Section 5.05 Financial Condition; No Material Adverse Effect.
(a) Financial Statements. The financial statements most recently provided pursuant to Section 6.01(a) or (b), as applicable, present fairly, in all material respects, the financial position and results of operations and cash flows of MKS and its Consolidated Subsidiaries, as of such dates and for such periods in accordance with GAAP, subject, in the case of financial statements provided pursuant to Section 6.01(a), to the absence of footnotes and normal year-end adjustments.
(b) Material Adverse Change. Since the Closing Date, there has been no event or circumstance, either individually or in the aggregate, that has had or could reasonably be expected to have a Material Adverse Effect.
Section 5.06 Litigation.
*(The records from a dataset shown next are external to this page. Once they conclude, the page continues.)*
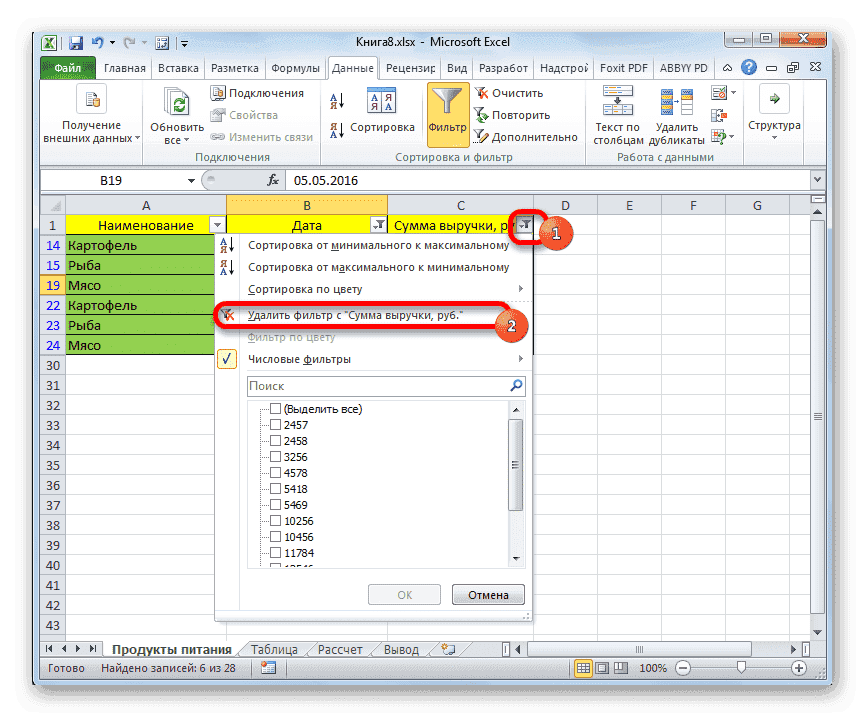This screenshot has height=717, width=864.
Task: Sort ascending with the А-Я icon
Action: pyautogui.click(x=335, y=97)
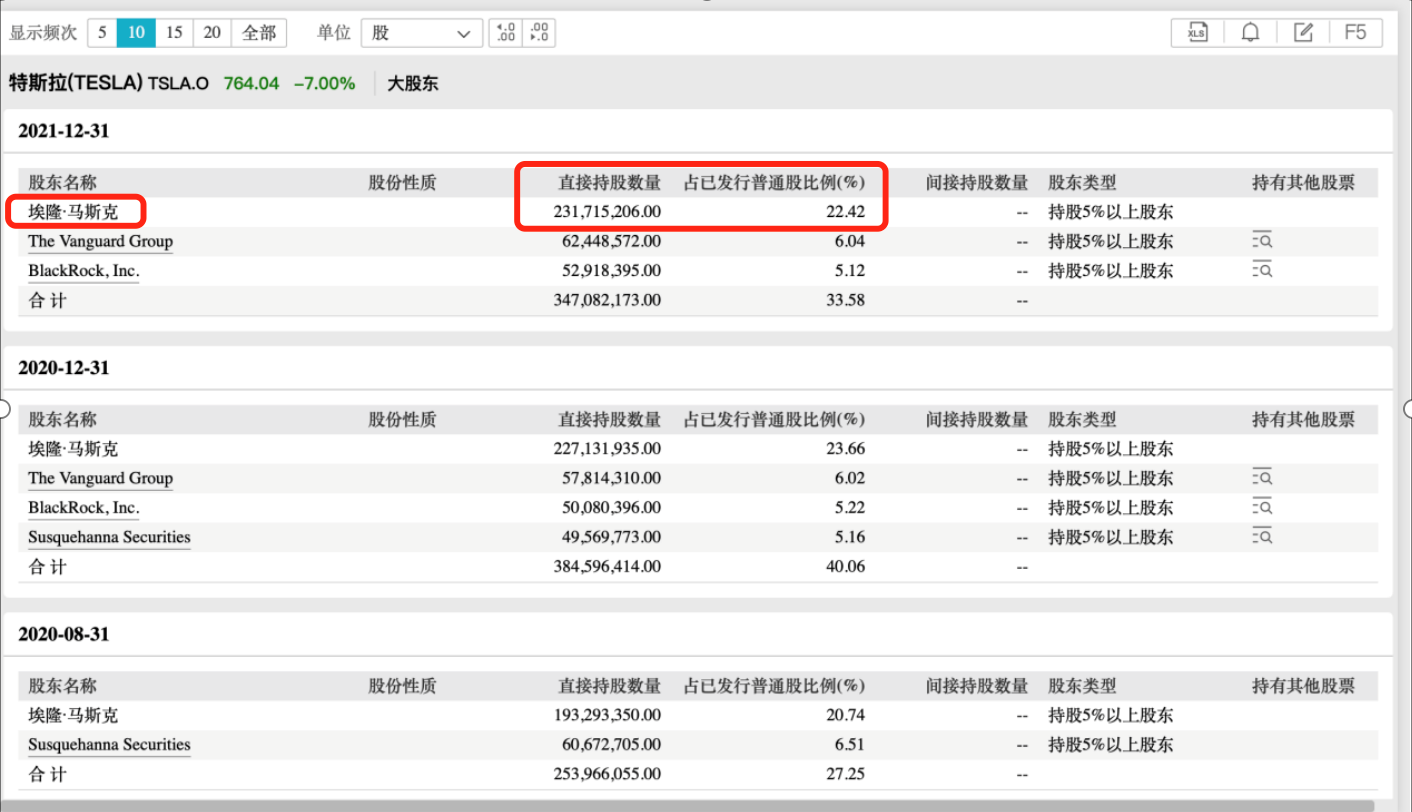Image resolution: width=1412 pixels, height=812 pixels.
Task: View other holdings for 2020-12-31 Susquehanna row
Action: point(1262,537)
There are no actions, suits or legal, equitable, arbitration or administrative proceedings pending or, to the knowledge of any Borrower, investigations against or actions, suits or legal, equitable, arbitration or administrative proceedings threatened in writing against, or affecting any Borrower or any of its Restricted Subsidiaries, in any case, that could reasonably be expected to result in a Material Adverse Effect.
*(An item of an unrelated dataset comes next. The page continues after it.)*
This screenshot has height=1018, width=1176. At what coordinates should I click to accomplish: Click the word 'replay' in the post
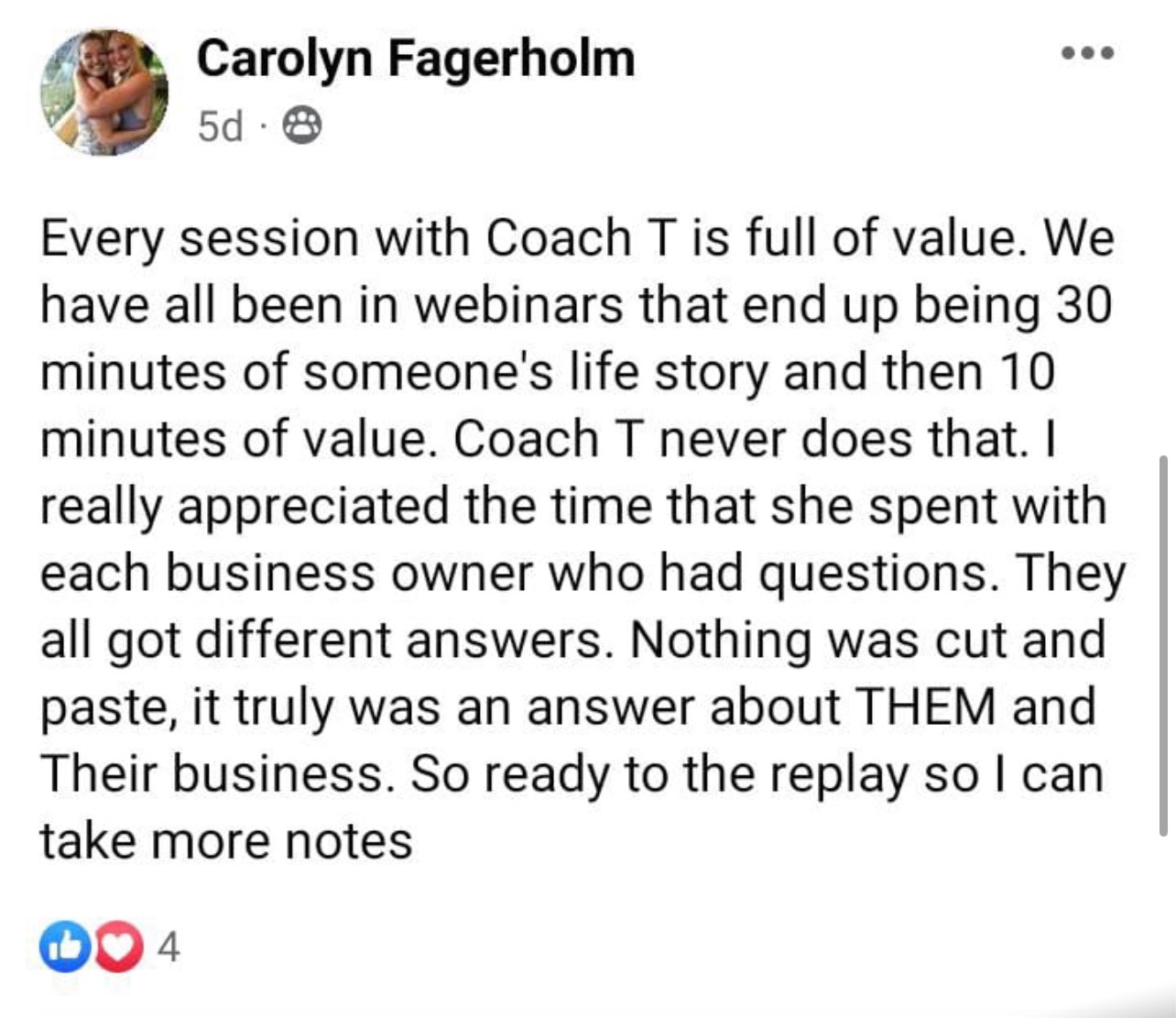point(839,775)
Section 5.07 Ownership of Property, Liens.
(a) Generally. Each Loan Party has good title to, valid leasehold interests in, or licenses in, all its property material to its business and Mortgaged Property, free and clear of all Liens, except for Permitted Liens and minor irregularities or deficiencies in title that, individually or in the aggregate, would not reasonably be expected to result in a Material Adverse Effect. The property of the Loan Parties, taken as a whole, (i) is in good operating order, condition and repair (ordinary wear and tear and damage by casualty excepted) and (ii) constitutes all the property which is required for the business and operations of the Loan Parties as presently conducted, in each case, to the extent that it would not be reasonably likely to have a Material Adverse Effect.
(b) Real Property. Schedule 5 to the Perfection Certificate dated the Closing Date contains a true and complete list as of the Closing Date (after giving effect to the consummation of the Acquisition) of all real property owned by any Loan Party with a book value over $5,000,000.